Jesus went to Jerusalem that final
time to serve you. He went to free you
from sin – to give you forgiveness for all those times you prove to be a
failure and a fraud. Matthew and the
Gospel writers focus on this one week because it is the most important week in
the history of the world. It is in fact
the most important week in your life, because through baptism the saving
suffering and death of Christ’s passion have become yours. As Paul told the
Romans, “Do you not know that all of us who have been baptized into Christ
Jesus were baptized into his death?

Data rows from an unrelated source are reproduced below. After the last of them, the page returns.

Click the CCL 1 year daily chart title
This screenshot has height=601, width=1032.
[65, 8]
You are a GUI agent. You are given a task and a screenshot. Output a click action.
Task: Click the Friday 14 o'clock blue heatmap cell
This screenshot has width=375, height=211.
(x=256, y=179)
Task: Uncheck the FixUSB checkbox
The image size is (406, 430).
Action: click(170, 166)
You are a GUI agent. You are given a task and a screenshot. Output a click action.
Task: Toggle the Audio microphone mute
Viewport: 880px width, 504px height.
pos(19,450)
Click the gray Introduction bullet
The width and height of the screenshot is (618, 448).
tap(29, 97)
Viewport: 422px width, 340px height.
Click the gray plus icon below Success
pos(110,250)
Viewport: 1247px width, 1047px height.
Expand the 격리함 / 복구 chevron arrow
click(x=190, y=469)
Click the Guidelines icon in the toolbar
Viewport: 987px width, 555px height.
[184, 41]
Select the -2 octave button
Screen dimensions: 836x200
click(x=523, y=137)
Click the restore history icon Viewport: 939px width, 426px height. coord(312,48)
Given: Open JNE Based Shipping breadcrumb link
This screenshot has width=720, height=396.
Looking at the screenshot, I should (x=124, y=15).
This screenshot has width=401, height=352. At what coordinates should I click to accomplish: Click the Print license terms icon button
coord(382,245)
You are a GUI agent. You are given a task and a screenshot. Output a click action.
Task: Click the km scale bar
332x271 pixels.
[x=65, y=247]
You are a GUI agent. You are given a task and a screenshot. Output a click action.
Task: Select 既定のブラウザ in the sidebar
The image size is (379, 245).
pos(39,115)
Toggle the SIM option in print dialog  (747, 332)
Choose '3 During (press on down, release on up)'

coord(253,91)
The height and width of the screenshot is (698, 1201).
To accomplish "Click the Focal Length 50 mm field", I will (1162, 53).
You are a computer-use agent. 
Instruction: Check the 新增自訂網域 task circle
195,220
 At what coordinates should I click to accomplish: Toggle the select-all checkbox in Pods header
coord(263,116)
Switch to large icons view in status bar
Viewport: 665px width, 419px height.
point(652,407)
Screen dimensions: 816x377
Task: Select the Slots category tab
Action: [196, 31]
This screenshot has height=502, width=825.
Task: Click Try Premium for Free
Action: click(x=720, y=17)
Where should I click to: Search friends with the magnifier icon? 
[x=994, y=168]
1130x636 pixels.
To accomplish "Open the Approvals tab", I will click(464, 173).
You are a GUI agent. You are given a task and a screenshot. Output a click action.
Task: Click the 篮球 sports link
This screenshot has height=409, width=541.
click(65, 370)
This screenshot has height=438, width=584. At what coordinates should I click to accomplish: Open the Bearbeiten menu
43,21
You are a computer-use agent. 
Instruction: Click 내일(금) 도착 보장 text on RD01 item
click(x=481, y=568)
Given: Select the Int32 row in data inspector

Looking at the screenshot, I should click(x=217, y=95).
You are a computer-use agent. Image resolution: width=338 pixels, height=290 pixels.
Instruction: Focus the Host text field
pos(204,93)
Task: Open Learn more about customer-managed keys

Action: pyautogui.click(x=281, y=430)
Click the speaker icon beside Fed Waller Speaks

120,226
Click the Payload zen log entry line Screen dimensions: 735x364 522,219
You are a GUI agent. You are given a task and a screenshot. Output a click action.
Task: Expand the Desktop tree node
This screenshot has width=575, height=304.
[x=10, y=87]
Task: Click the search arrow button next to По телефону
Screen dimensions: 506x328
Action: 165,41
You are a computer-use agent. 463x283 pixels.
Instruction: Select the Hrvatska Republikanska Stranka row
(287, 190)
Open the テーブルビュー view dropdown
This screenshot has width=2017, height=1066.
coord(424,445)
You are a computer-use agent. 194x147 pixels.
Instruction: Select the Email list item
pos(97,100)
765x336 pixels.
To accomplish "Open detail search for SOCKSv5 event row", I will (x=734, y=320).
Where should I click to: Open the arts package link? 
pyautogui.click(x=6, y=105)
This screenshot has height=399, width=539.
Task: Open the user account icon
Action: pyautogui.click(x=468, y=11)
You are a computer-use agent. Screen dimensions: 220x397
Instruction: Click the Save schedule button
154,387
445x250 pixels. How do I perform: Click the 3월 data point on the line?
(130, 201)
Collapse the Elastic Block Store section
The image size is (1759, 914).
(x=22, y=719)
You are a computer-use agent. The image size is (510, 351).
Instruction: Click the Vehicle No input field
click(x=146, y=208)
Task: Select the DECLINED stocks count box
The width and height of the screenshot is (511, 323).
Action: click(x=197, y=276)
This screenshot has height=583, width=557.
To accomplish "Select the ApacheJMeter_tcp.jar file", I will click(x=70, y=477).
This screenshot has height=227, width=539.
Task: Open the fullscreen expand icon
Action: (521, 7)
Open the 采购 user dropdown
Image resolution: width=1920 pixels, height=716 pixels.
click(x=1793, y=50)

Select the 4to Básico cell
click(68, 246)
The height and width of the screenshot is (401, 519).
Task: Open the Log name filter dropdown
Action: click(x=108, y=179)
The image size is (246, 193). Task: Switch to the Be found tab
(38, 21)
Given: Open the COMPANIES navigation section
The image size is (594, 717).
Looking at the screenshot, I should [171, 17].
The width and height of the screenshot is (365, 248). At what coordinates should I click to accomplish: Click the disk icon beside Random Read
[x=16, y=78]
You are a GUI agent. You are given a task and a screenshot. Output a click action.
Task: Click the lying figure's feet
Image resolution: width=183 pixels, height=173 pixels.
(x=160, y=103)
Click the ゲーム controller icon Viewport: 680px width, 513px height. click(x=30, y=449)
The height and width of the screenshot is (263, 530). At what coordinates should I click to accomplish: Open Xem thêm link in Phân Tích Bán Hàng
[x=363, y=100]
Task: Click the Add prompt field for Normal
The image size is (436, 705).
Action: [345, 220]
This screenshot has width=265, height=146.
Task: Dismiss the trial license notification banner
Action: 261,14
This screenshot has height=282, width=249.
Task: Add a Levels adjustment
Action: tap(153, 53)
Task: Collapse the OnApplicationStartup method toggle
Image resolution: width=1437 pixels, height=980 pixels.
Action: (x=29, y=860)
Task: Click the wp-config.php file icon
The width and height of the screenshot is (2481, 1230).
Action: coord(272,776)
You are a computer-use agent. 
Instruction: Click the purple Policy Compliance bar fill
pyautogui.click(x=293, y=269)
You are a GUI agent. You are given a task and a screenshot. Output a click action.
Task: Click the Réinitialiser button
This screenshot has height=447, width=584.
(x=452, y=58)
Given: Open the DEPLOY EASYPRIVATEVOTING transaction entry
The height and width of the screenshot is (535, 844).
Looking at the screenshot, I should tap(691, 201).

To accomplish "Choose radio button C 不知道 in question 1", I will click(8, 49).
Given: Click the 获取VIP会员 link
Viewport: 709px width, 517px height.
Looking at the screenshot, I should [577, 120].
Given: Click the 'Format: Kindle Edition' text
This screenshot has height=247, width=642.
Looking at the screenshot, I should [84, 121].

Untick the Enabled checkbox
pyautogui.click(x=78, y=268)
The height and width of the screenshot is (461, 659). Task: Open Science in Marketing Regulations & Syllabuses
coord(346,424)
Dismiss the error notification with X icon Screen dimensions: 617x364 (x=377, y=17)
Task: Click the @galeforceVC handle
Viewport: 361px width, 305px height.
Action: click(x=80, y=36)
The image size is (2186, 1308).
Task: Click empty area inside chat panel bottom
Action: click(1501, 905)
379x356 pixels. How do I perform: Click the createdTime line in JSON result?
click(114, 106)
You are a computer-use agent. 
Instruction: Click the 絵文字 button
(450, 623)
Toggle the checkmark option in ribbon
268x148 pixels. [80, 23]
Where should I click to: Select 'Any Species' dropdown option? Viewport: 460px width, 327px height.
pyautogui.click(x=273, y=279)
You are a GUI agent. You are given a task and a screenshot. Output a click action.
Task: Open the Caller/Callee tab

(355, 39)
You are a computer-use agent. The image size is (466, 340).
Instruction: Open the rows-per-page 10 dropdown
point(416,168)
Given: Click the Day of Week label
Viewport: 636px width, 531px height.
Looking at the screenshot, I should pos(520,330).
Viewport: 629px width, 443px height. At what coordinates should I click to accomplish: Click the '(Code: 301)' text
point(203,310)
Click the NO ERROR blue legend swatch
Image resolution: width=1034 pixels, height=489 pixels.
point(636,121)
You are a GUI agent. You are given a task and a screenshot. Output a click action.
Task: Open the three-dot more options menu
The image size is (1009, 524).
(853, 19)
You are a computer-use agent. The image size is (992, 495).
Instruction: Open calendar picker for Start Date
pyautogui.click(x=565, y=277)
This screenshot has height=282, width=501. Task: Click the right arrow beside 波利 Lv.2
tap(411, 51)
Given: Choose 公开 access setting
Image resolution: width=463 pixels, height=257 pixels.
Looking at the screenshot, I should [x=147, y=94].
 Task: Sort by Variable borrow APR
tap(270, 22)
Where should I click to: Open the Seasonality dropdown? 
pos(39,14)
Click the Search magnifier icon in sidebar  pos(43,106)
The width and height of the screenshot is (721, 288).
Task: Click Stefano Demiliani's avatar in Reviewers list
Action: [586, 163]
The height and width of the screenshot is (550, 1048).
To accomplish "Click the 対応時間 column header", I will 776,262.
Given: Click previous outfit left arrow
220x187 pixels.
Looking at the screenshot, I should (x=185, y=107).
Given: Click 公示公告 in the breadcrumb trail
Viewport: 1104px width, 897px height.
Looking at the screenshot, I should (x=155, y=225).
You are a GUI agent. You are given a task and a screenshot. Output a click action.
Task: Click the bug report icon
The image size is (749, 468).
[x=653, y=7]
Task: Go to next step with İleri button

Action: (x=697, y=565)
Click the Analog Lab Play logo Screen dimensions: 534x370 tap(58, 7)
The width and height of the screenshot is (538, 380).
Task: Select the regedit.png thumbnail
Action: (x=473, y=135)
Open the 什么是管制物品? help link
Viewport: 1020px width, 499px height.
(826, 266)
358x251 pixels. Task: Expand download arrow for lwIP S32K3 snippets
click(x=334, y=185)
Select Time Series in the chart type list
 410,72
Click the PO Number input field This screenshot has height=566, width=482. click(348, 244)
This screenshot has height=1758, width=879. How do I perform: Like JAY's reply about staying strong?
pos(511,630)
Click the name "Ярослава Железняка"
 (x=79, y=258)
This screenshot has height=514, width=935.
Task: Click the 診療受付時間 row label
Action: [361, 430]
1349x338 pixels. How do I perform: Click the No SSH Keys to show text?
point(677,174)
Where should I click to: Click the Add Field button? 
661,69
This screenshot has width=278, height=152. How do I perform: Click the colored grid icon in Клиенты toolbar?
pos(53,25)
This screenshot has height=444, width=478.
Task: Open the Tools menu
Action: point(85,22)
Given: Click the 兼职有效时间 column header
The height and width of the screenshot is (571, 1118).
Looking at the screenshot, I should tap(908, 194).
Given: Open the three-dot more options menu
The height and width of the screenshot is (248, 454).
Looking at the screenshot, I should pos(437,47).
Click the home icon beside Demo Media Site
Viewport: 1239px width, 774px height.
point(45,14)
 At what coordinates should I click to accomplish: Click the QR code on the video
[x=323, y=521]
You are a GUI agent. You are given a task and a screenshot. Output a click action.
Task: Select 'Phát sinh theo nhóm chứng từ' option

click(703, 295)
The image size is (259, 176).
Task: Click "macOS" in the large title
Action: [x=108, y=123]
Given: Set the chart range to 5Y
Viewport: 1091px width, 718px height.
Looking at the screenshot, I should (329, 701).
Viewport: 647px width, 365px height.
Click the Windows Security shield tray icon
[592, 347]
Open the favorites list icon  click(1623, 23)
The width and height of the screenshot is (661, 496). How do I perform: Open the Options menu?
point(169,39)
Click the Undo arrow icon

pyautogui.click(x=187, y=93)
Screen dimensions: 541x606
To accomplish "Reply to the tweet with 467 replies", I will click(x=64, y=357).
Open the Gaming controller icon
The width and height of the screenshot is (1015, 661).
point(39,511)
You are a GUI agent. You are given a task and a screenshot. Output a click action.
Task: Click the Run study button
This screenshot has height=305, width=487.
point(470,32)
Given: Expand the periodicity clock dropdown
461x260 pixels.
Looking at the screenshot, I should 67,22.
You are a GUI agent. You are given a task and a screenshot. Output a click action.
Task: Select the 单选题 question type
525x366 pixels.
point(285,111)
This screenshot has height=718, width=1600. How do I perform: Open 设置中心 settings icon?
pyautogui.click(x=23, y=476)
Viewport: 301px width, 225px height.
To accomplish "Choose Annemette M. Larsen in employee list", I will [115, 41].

We were buried therefore with him by
baptism into death, in order that, just as Christ was raised from the dead by
the glory of the Father, we too might walk in newness of life.”
The events of this week have freed
you from sin. Clothed with Christ in
your baptism, when God looks at you he now sees a saint. He sees not your sin, but instead what Christ
has done for you in order to win forgiveness. And so already now you know the
verdict of the Last Day. It will be:
innocent, not guilty.
This is the most important week in
the history of the world. This is the most important week in your life. And so
this week we pause. We stop our normal
schedule. And we come to church. We come to church for the Triduum – the one
service the runs over the course of three days.
We gather on Maundy Thursday to hear about our Lord’s example of loving
service as he washed his disciples’ feet.
We hear again about the setting – the night in which he was betrayed -
in which Jesus instituted the Sacrament of his true body and blood, given and
shed for you. On Good Friday we gather
to hear of our Lord’s death as he was pierced for our transgressions and
crushed for our iniquities and then placed in a tomb.
And then on the evening of Holy
Saturday we gather for the Vigil of Easter.
On Saturday Christ was buried in the tomb, and in this service which has
so many ties to baptism, we remember that we were buried with Christ through
baptism. Yet sundown on Saturday is also
the beginning of Easter. As he had told
his disciples, Jesus did not remain dead.
Instead he rose from the dead and because of our baptism into Christ we
know that we will be raised too.
Where it is possible, this year make
Holy Week a priority. Make the services
of Holy Week a priority. Come to the services of the Triduum. Come in remembrance of all that your Lord has
done for you and receive the forgiveness he gives. After all, this is the most important week in
history of the world. And it is the most important week in your life.